Case Presentation: 61-year-old woman history of type 2 diabetes mellitus presented to medicine clinic with complaint of rash on her face and legs. Exam revealed an erythematous rash over both ear lobes, arms, and extensor surface of both knees. There was no mucocutaneous involvement and no palpable purpura. Drug reaction was suspected, therefore tramadol and atorvastatin were discontinued. Patient, however, then represented to PMD six days later with ongoing rash now with fevers, and bilateral knee and shoulder pain. She was not able to elevate either arm above shoulder level. She was admitted to the hospital for further evaluation. On admission the patient was febrile to 104, tachycardic to the 130s in atrial fibrillation. Labs were notable for leukocytosis to 16 and marked elevation of inflammatory markers. She was admitted to the intensive care unit, and treated with broad spectrum antibiotics without clinical improvement. Blood and urine cultures were negative. CK level within normal limits. Vasculitis and autoimmune work up including ANA, complement levels, hepatitis serologies and cryoglobulins were also negative. She underwent bone marrow biopsy which did not show evidence of hematologic malignancy nor hemophagocytic lymphohistiocytosis. Clinical concern for Adult Onset Still’s Disease raised, and serum ferritin was markedly elevated greater than 7500. She was started on systemic steroids and methotrexate with clinical improvement.

Discussion: The pathophysiology of Adult Onset Still’s Disease (ASD) remains unclear, however many interleukins and cytokines have been implicated. The clinical presentation of ASD may vary from primarily articular symptoms, such as arthritis and joint destruction, to systemic features including high grade fevers, serositis, hepatitis and reactive hemophagocytic lymphohistiocytosis. Diagnosis is based on the Yamaguchi Criteria which has been proven to be greater than 95% sensitive and specific. Once diagnosis of Adult Onset Stills Disease has been confirmed treatment should be initiated with prednisone. Studies have also demonstrated a role for methotrexate, as well as anti-interlukin-1, anti-interlukin-6, and anti-TNF-alpha for systemic disease. Our patient improved slowly on prednisone and methotrexate.

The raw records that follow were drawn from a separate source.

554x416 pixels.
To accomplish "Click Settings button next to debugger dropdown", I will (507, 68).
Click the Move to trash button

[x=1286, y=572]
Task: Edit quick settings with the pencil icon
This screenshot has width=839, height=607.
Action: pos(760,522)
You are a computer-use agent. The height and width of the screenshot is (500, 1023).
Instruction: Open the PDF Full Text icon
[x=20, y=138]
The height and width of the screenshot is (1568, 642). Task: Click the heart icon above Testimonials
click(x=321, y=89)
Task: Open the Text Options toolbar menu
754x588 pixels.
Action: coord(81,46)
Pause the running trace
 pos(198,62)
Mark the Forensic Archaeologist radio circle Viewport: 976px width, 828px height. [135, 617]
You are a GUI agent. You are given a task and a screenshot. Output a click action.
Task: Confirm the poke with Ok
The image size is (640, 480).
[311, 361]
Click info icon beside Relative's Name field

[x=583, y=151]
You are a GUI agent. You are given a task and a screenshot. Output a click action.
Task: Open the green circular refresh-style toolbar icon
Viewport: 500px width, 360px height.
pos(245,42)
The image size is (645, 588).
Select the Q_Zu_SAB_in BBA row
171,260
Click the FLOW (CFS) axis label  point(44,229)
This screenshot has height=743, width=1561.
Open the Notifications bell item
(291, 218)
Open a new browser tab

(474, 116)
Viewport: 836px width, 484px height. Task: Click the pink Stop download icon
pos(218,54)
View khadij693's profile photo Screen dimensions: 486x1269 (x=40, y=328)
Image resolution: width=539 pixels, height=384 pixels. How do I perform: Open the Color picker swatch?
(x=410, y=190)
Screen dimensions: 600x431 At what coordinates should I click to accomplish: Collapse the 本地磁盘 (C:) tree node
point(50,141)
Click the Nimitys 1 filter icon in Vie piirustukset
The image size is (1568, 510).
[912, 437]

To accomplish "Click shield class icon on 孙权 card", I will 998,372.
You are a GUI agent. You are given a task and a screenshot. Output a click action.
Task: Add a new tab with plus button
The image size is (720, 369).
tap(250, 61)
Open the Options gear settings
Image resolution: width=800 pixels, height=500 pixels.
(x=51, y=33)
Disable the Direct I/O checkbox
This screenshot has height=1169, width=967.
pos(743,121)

Conclusions: Adult Onset Still’s disease (ASD) is an inflammatory disorder typically characterized by fevers, arthritis, and truncal rash, associated with elevated ferritin levels. ASD can develop in older patients as well and should be considered in differential of the above symptoms. ASD is a diagnosis of exclusion. The Yamaguchi criteria is highly sensitive and specific for diagnosis.